[RECORDS FOR THIS TASK]
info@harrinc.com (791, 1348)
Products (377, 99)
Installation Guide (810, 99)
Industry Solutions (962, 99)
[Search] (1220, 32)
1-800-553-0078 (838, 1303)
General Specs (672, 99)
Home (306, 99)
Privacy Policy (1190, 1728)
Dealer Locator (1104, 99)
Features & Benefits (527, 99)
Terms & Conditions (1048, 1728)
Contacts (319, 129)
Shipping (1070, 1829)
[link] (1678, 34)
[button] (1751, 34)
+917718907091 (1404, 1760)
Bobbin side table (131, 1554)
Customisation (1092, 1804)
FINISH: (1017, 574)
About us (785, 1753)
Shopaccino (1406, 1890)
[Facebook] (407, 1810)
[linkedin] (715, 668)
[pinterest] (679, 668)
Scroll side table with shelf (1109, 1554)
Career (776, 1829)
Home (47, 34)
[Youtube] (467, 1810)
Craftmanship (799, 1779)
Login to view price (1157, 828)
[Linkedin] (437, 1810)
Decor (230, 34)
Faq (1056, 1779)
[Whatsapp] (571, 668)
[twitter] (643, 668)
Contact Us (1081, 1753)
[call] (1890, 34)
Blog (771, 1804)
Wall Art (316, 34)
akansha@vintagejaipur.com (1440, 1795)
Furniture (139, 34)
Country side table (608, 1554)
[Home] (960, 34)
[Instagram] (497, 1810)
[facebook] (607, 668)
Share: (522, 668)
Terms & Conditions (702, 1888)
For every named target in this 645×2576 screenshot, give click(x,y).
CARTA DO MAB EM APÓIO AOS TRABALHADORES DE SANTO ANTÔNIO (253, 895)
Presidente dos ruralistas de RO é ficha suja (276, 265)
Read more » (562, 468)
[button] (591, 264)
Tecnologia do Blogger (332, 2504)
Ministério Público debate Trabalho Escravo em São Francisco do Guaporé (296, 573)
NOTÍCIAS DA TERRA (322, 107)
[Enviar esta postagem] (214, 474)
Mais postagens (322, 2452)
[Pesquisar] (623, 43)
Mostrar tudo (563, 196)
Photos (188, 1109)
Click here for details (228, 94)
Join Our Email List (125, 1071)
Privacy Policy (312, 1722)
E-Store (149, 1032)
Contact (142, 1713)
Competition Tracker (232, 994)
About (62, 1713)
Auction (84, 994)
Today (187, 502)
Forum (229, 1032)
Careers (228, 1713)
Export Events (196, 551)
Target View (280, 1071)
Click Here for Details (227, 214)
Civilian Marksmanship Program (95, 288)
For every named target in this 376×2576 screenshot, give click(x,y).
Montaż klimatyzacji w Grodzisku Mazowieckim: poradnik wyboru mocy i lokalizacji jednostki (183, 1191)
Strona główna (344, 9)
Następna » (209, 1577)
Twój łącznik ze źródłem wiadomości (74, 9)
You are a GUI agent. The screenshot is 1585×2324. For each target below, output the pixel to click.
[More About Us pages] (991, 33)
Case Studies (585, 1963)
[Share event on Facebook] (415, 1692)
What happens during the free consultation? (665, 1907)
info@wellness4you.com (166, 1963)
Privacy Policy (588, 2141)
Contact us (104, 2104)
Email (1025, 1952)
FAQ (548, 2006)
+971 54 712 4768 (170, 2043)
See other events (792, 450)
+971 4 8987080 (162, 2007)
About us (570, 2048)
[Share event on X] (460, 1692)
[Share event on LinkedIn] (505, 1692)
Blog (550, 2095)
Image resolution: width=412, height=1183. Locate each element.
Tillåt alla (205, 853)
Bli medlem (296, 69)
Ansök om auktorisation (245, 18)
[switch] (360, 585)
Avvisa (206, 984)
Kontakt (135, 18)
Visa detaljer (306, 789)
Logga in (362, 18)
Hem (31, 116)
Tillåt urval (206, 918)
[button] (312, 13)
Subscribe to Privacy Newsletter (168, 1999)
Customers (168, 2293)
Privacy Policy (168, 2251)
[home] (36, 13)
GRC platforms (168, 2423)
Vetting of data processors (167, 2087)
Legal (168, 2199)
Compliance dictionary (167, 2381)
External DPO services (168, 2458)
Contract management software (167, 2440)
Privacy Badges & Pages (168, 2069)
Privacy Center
[/RECORDS FOR THIS TASK]
**ABOUT THIS EXERCISE**
Show every line in the records above that contains the word "give".

**WRITTEN RESPONSE**
For every named target in this 645×2576 screenshot, give click(x,y).
For every named target in this 376×2576 screenshot, give click(x,y).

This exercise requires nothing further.